_WHAT IS REQUIRED_
Format every line of the material below as a numbered list, leaving out blank lines and the pictures.

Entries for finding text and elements
——
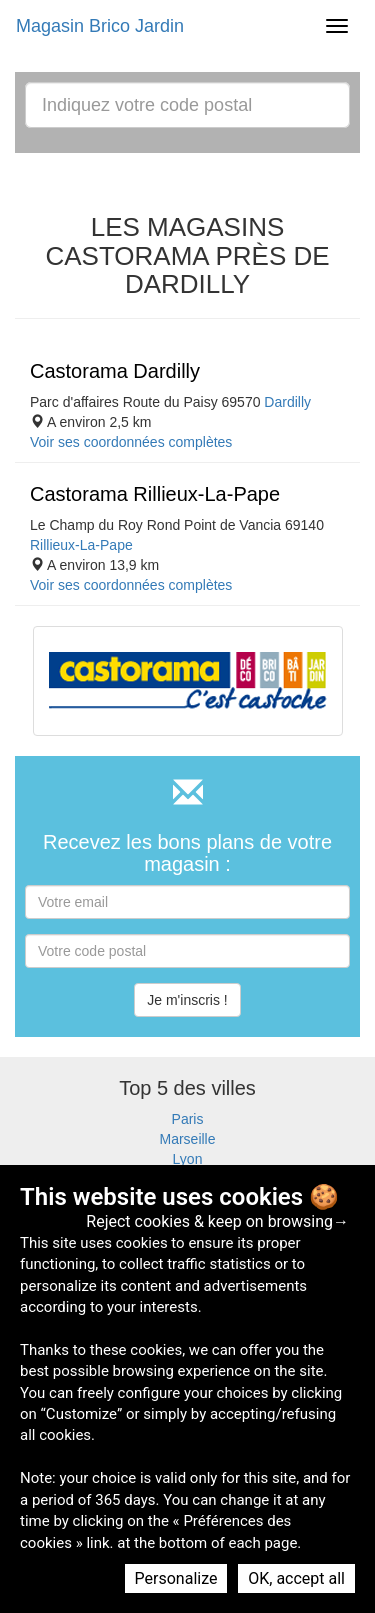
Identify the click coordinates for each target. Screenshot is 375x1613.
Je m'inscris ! (187, 1000)
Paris (188, 1119)
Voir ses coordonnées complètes (131, 442)
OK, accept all (296, 1578)
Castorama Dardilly (115, 371)
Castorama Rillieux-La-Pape (155, 494)
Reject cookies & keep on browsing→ (217, 1221)
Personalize (176, 1578)
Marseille (187, 1139)
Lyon (188, 1159)
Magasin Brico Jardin (100, 26)
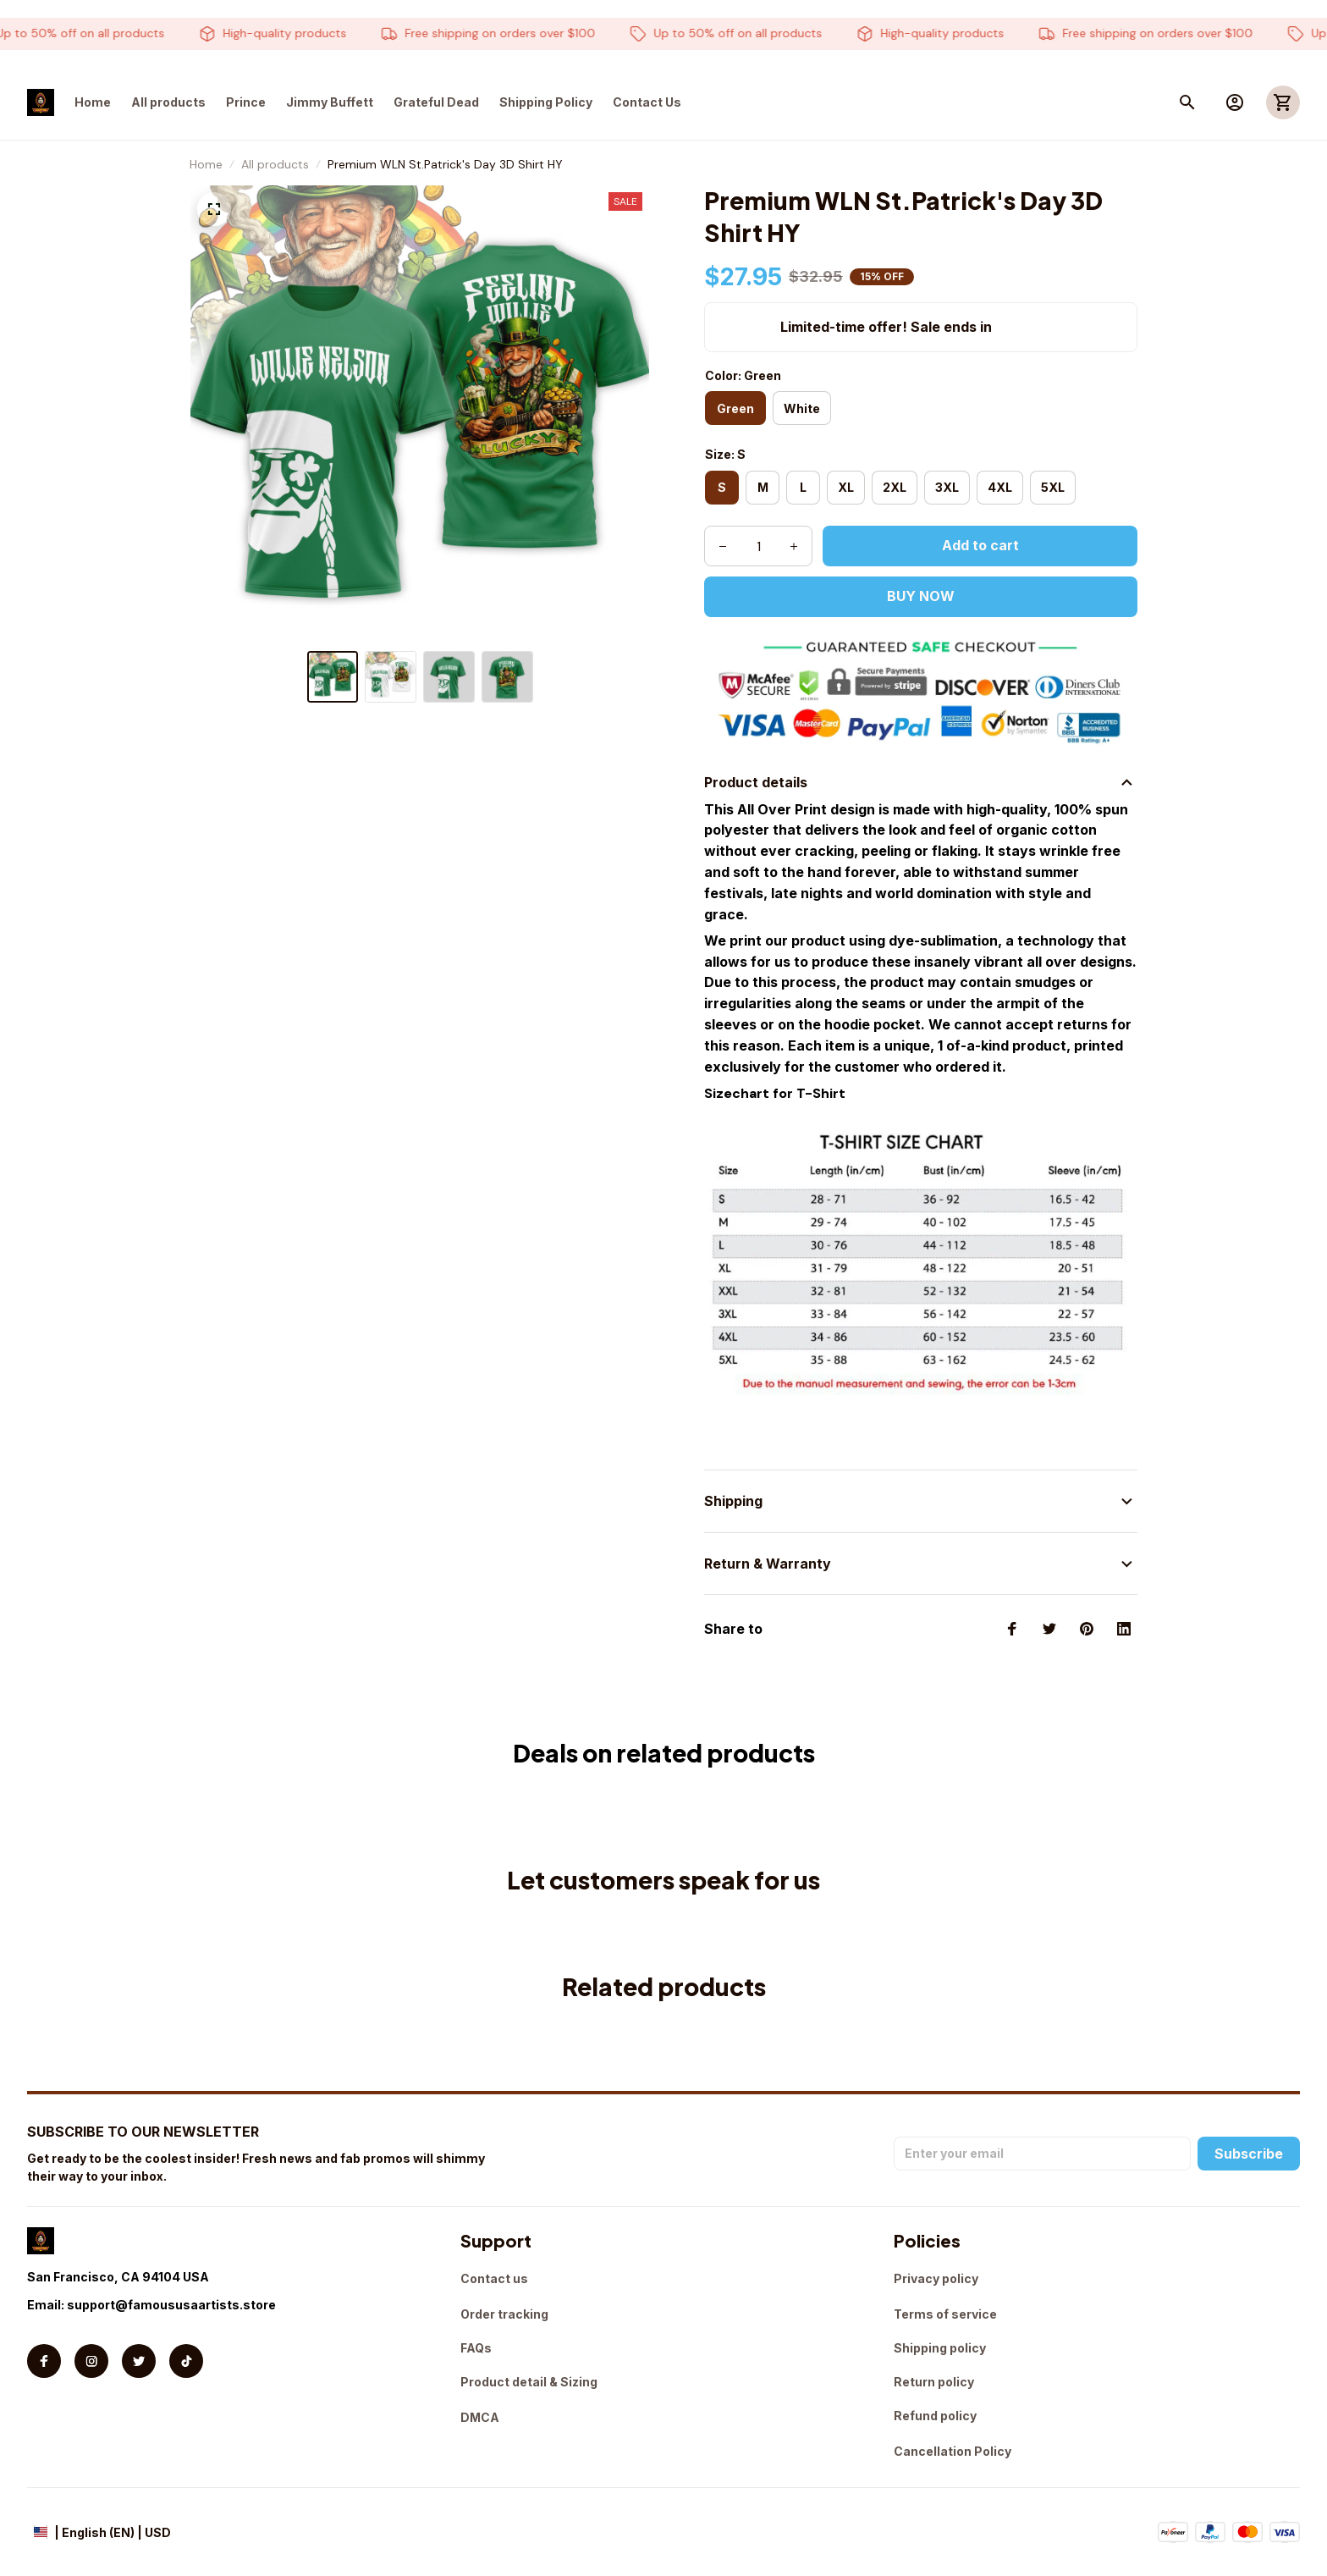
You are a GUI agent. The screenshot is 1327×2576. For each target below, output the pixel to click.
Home (206, 164)
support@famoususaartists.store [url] (171, 2304)
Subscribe (1248, 2153)
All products (275, 164)
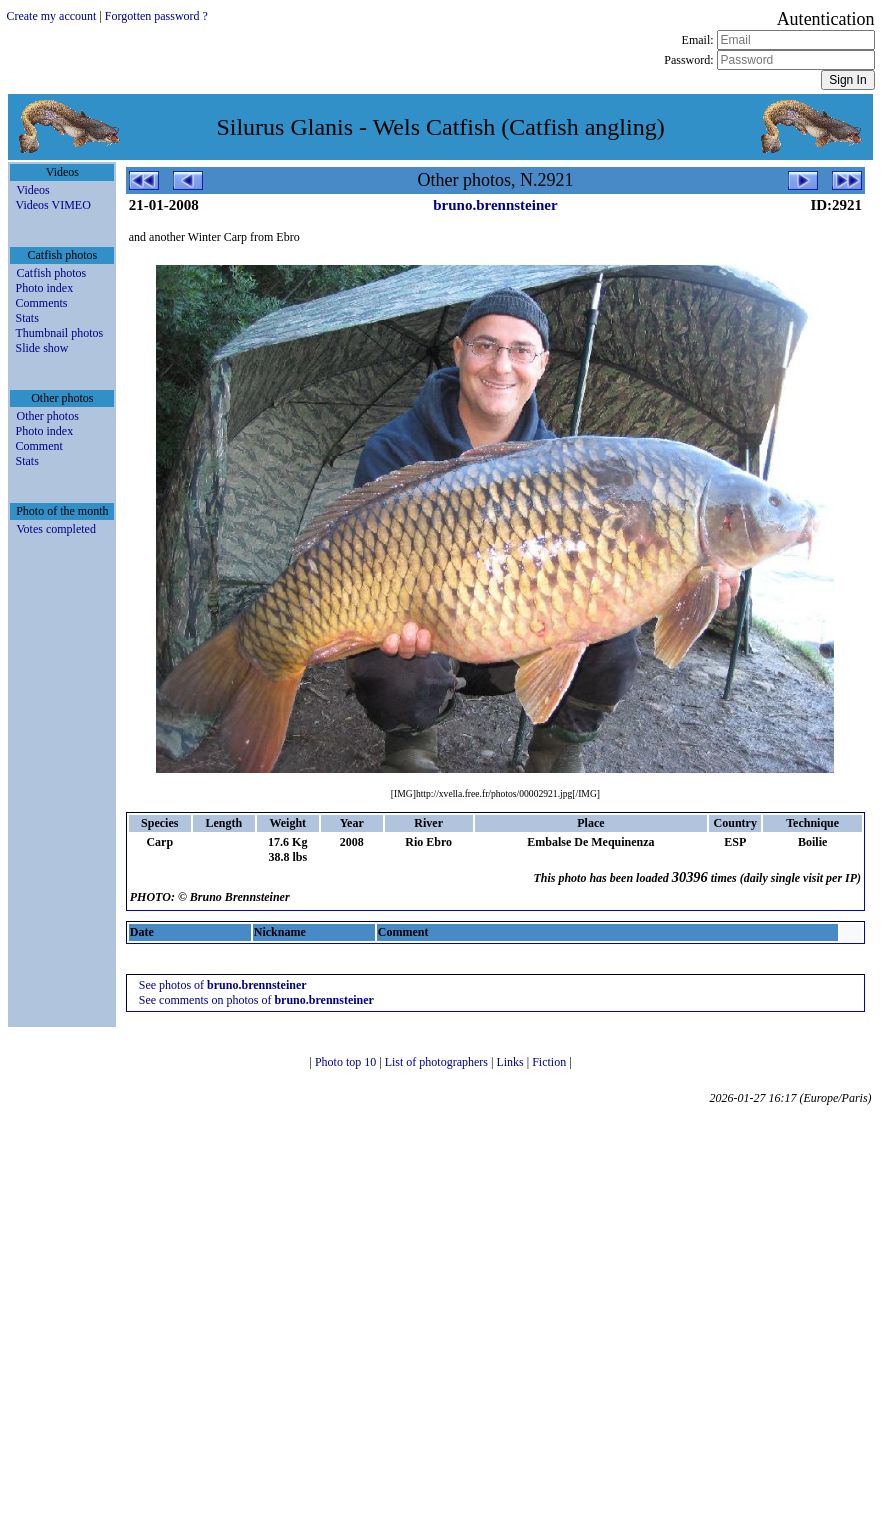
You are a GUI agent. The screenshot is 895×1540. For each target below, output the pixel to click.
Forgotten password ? (156, 16)
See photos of (223, 985)
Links (511, 1062)
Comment (38, 446)
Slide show (41, 348)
——
_FINISHED TASK_
1. Identify the click coordinates for each target. Screenshot is 375x1613.
2. Je m'inscris ! (187, 1000)
3. Paris (188, 1119)
4. Voir ses coordonnées complètes (131, 442)
5. OK, accept all (296, 1578)
6. Castorama Dardilly (115, 371)
7. Castorama Rillieux-La-Pape (155, 494)
8. Reject cookies & keep on browsing→ (217, 1221)
9. Personalize (176, 1578)
10. Marseille (187, 1139)
11. Lyon (188, 1159)
12. Magasin Brico Jardin (100, 26)
13. You are a GUI agent. The screenshot is 1327×2576. For each target below, output the pixel to click.
14. Home (206, 164)
15. support@famoususaartists.store [url] (171, 2304)
16. Subscribe (1248, 2153)
17. All products (275, 164)
18. You are a GUI agent. The screenshot is 895×1540. For each target below, output the pixel to click.
19. Forgotten password ? (156, 16)
20. See photos of (223, 985)
21. Links (511, 1062)
22. Comment (38, 446)
23. Slide show (41, 348)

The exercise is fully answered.